§ TASK DESCRIPTION
Use the entries below and reproduce exactly the lines from the one containing "Task: Select TKI.02" down to the one containing "Expand the settings", both of them included.

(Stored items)
--- --- ---

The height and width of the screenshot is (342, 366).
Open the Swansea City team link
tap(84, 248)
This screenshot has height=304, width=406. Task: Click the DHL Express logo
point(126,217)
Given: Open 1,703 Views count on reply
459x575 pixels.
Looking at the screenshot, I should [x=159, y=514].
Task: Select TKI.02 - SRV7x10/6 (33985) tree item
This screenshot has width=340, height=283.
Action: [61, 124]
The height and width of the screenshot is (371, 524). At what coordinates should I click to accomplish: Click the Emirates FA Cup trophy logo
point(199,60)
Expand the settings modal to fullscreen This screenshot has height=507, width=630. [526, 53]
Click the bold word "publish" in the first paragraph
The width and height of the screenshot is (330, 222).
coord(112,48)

--- --- ---

§ PROBLEM SOLUTION
Task: Select TKI.02 - SRV7x10/6 (33985) tree item
This screenshot has width=340, height=283.
Action: [61, 124]
The height and width of the screenshot is (371, 524). At what coordinates should I click to accomplish: Click the Emirates FA Cup trophy logo
point(199,60)
Expand the settings modal to fullscreen This screenshot has height=507, width=630. [526, 53]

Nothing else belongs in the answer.